Similarly, plaintiff presents no evidence that the scissors lift itself was defective, that he fell from the lift due to inadequate support, or that inadequate support of the walkway caused his injuries. Rather, he essentially maintains that the lift’s use as a vehicle, putting him in contact with the suspended walkway, involved the improper positioning of a support device. But as Ponziano and American National Bank make clear, the Act does not require the lift to be placed in a location free from overhead dangers. Accordingly, plaintiff has no cause of action for his injuries under the Structural Work Act, and we grant defendant’s motion for summary judgment as to Count I.

*535We also believe that Kurfess, at the time of the accident, was not engaged in an activity covered by the SWA. An accident caused while plaintiff is merely travelling from one area of a construction site to another does not invoke the protections of the Act. See Lafata v. Village of Lisle, 137 Ill.2d 347, 148 Ill.Dec. 732, 737, 561 N.E.2d 38, 43 (1990) (“The routine transportation of workers from one location on the construction site to another would not be considered an activity sufficiently unique to the construction industry.”). While the movable scissors lift was a support device, Kurfess was using the lift as a vehicle at the time of the accident, not as a working platform. See Vuletich v. United States Steel Carp., 117 Ill.2d 417, 111 Ill.Dec. 586, 588, 512 N.E.2d 1223, 1225 (1987) (the function for which the device is used at the time of the accident determines the applicability of the Act). The cases cited by Kurfess finding the Act applicable to the transportation of materials are inapposite. See, e.g., Lafata, 137 Ill.2d 347, 148 Ill.Dec. 732, 561 N.E.2d 38; Prange v. Kamar Construction, 109 Ill.App.3d 1125, 65 Ill.Dec. 574, 441 N.E.2d 889 (4th Dist.l982); Ashley v. Osman & Associates, Inc., 114 Ill.App.3d 293, 70 Ill.Dec. 133, 448 N.E.2d 1011 (1st Dist.1983). In those cases, plaintiffs’ injuries were caused by faulty support devices or improperly supported equipment. Thus, we also grant summary judgment on the basis that Kurfess was not performing an SWA activity.

CONCLUSION

Defendant’s motion for summary judgment as to Count I of the amended complaint is granted. Therefore, it is unnecessary to decide the motion to dismiss that count based on OSHA preemption.

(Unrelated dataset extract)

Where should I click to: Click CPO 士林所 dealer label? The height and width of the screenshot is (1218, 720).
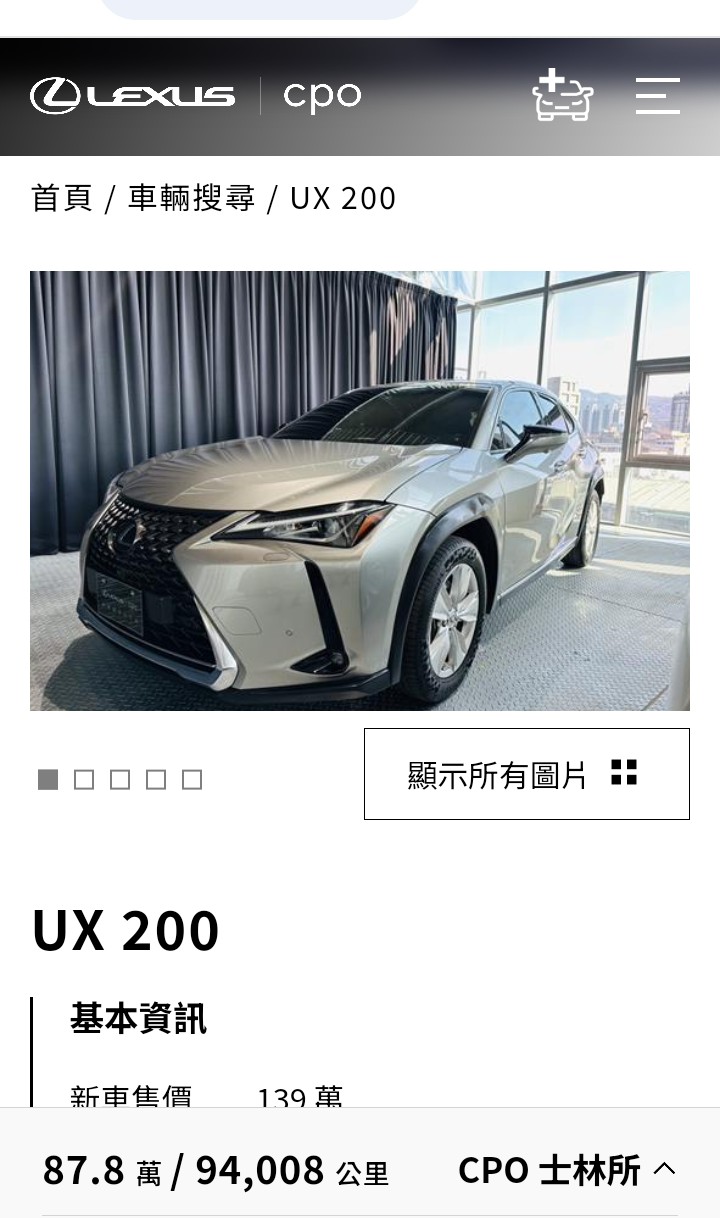coord(549,1169)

. Defendant moved for summary judgment before plaintiff amended the complaint, but Count I in the original and amended complaints are identical. We therefore apply the summary judgment motion to the more current complaint.

. The elements of a prima facie case under the Act include the following: (1) the plaintiff was engaged in or was passing under or by a structural activity; (2) the activity was being performed with reference to a structure; (3) a scaffold or other mechanical device was being used; (4) a defect existed in the construction or use of the device; (5) the defect proximately caused plaintiff's injuries; (6) the defendant had charge of the work being performed; and (7) the defendant wilfully violated the Act’s safety standards. Illinois Pattern Jury Instructions: Civil 3d § 180.00 (1990).

. Given this language and the fact that an electrified wire may be more hazardous than a suspended walkway, Kurfess's attempt to distinguish American National Bank as applying only to cases of electrocution is unavailing.